An employee is defined as any person who is engaged by the Archdiocese of Sydney Catholic systemic schools, whether or not they are employed in connection with work or activities that relate to children in a paid or volunteer capacity; as well as any person engaged by SCS to provide services to children and young people. This includes: contracted staff, such as special transport drivers, cleaners and maintenance contractors; sub-contracted staff, such as canteen managers; trainees, such as those on student placement or work experience; clergy visiting schools; and volunteers, such as parent helpers. Any reference to employee in this policy encompasses all categories outlined above.
Civil Standard of Proof
The matter is considered sustained if the investigator is satisfied that the case has been proved on the balance of probabilities.

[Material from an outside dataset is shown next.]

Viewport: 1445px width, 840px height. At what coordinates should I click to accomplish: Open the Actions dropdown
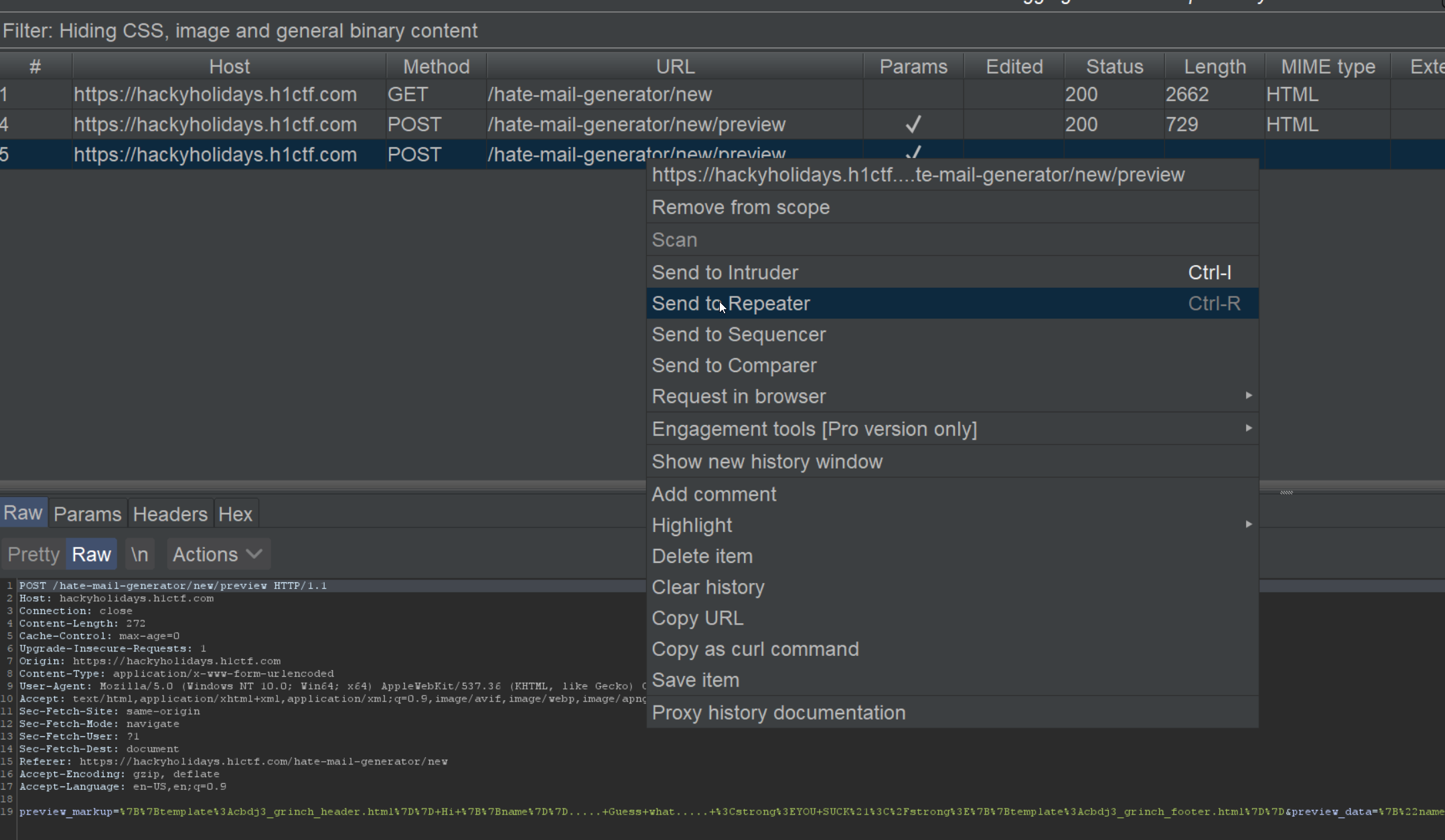click(x=218, y=554)
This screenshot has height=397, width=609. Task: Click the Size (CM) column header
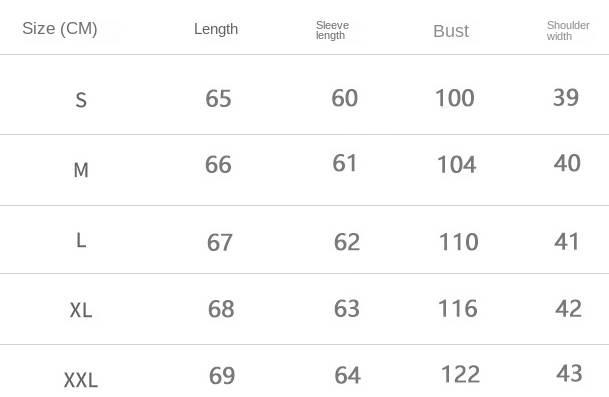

For matters that require reporting to the NSW Ombudsman Office, the final report comprises a copy of the investigation file. The file is forwarded to the Ombudsman, who has oversight of the agency’s process. The Ombudsman will review the file and advise SCS whether or not it is satisfied with the process prior to closing the matter. SCS will inform the employee when the Ombudsman closes its file.

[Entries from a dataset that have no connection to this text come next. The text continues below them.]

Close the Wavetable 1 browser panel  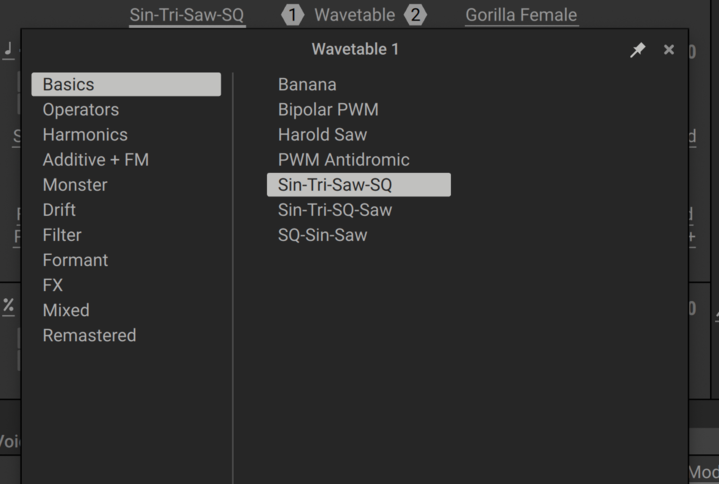click(669, 50)
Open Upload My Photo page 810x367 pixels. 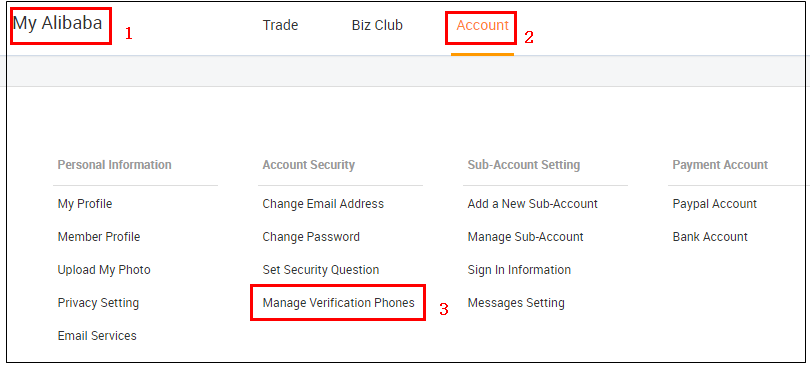(x=104, y=270)
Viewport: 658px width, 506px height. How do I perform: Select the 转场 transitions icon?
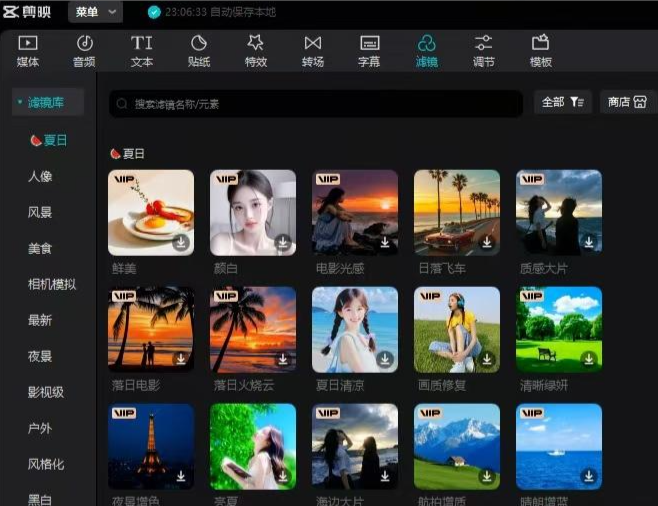(313, 43)
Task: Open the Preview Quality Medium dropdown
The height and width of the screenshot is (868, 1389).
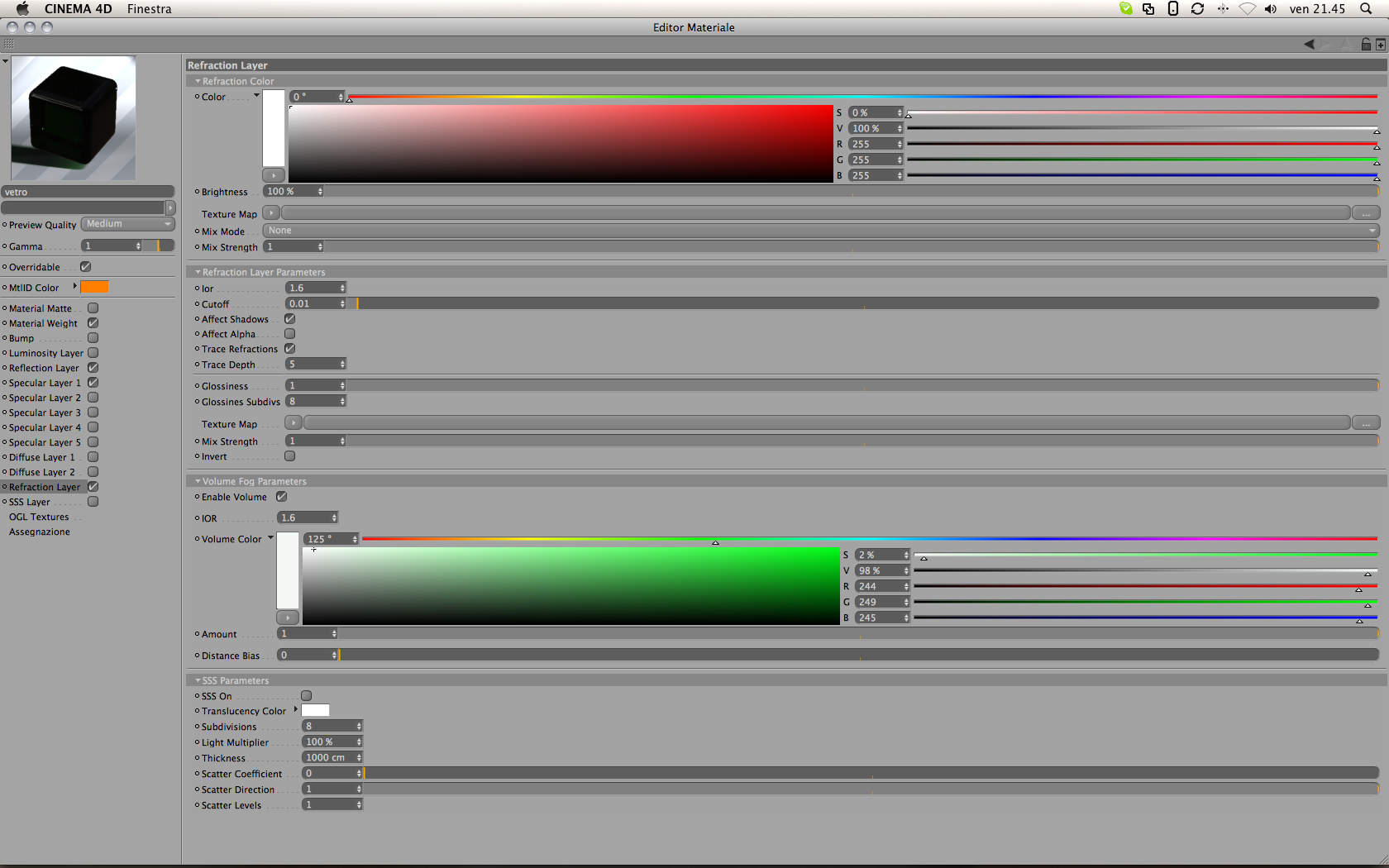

Findings are made on each complaint at the conclusion of the process. The NSW Ombudsman and Office of Children’s Guardian Guidelines provide headings for findings of investigations within its jurisdiction and SCS relies upon these (see relevant fact sheet for details). Matters not in that jurisdiction rely on commonly used industry-relevant terminology.
Findings of matters managed at school level are determined by the Principal in consultation with SCS staff. Findings of matters managed by SCS are determined by the relevant SCS staff in consultation with the Team Leader: Child Protection.
Head of Agency
The Archbishop of Sydney is deemed to be the Head of Agency, as per Part 3A of the Ombudsman Act 1974 (NSW), for Sydney systemic schools. The Head of Agency may delegate certain responsibilities for oversight to the Executive Director of Sydney Catholic Schools.

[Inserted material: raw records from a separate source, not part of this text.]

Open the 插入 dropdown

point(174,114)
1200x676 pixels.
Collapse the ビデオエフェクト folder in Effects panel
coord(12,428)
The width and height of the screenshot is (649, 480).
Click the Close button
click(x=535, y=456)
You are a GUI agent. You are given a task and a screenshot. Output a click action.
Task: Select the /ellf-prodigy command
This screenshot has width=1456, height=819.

For the purposes of this document, a complaint or allegation is considered to be any issue raised regarding the conduct of an employee of SCS in relation to children or young people, where such conduct is considered to be of a nature which may constitute reportable conduct in accordance with the Ombudsman Act 1974 (NSW).
- child or young person subject of the complaint is interviewed and relevant parent consent obtained
- employee given reasonable notice of complaint
- other witnesses interviewed
- relevant documents, e-communications or other items of evidence are obtained
- full details of allegation put to the employee who is the subject of the complaint
- the employee is given full details of the complaint in writing, with a support person present, and given an opportunity to respond (in writing and/or in person).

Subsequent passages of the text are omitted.